▶ _Consignes de travail_:
[a] Pour chacune des affirmations suivantes, indiquez par oui ou par non si elle est conforme à l’article sur la BCEG, en citant mot pour mot le passage décisif. (i) La banque a été créée pour faciliter l’accès des jeunes Gabonais au financement. (ii) Le discours présidentiel a eu lieu le 30 juillet. (iii) Le président a annoncé un assouplissement des contrôles.
[b] Recopiez à l’identique le passage de l’article sur la BCEG qui va de « BCEG : les bénéficiaires » jusqu’à « et des sanctions. ».

▶ _Texte_:
-- -- --

BCEG : les bénéficiaires qui ne remboursent pas leurs prêts seront sanctionnés
2026-08-30 10:38:00
Créée pour faciliter l’accès des jeunes Gabonais au financement, la Banque pour le Commerce et l’Entrepreneuriat du Gabon est désormais appelée à renforcer ses mécanismes de suivi. Le président Brice Clotaire Oligui Nguema a dénoncé le comportement de certains bénéficiaires qui ne respecteraient pas leurs engagements et annoncé un renforcement des contrôles et des sanctions.
Le financement de l’entrepreneuriat ne doit
pas devenir un simple transfert de ressources publiques. C’est le message
adressé par Brice Clotaire Oligui Nguema lors de son discours du 30 août. Le
chef de l’État a rappelé la vocation de la Banque pour le Commerce et
l’Entrepreneuriat du Gabon, créée pour soutenir l’initiative privée, notamment
celle des jeunes Gabonais, grâce à des conditions préférentielles d’emprunt et
de remboursement.

-- -- --

▶ _Données fournies_:
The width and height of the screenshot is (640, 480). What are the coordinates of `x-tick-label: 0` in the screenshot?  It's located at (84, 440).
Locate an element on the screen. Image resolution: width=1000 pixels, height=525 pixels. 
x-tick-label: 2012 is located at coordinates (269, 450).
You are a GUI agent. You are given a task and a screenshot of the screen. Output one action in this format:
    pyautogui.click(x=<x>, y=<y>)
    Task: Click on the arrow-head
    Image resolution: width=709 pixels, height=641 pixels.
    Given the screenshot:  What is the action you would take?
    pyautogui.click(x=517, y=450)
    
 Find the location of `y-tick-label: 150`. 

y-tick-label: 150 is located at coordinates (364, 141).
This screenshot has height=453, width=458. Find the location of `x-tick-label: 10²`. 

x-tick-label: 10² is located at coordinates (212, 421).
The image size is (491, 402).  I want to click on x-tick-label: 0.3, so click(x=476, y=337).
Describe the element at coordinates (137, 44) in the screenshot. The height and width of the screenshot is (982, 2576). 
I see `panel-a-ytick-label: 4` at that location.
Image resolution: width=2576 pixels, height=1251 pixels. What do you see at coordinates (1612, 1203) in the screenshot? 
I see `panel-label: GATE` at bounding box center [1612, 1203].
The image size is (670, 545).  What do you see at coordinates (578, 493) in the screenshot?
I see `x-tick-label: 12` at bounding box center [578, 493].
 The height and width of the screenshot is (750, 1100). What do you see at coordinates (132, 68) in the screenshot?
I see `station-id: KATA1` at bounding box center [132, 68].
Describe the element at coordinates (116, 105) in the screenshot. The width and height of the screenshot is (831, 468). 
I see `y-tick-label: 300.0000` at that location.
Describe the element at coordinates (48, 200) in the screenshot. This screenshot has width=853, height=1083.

-- -- --

▶ _Résultats obtenus_:
[a]
(i) Oui : « Créée pour faciliter l’accès des jeunes Gabonais au financement »
(ii) Non : « lors de son discours du 30 août »
(iii) Non : « annoncé un renforcement des contrôles et des sanctions »

[b]
BCEG : les bénéficiaires qui ne remboursent pas leurs prêts seront sanctionnés
2026-08-30 10:38:00
Créée pour faciliter l’accès des jeunes Gabonais au financement, la Banque pour le Commerce et l’Entrepreneuriat du Gabon est désormais appelée à renforcer ses mécanismes de suivi. Le président Brice Clotaire Oligui Nguema a dénoncé le comportement de certains bénéficiaires qui ne respecteraient pas leurs engagements et annoncé un renforcement des contrôles et des sanctions.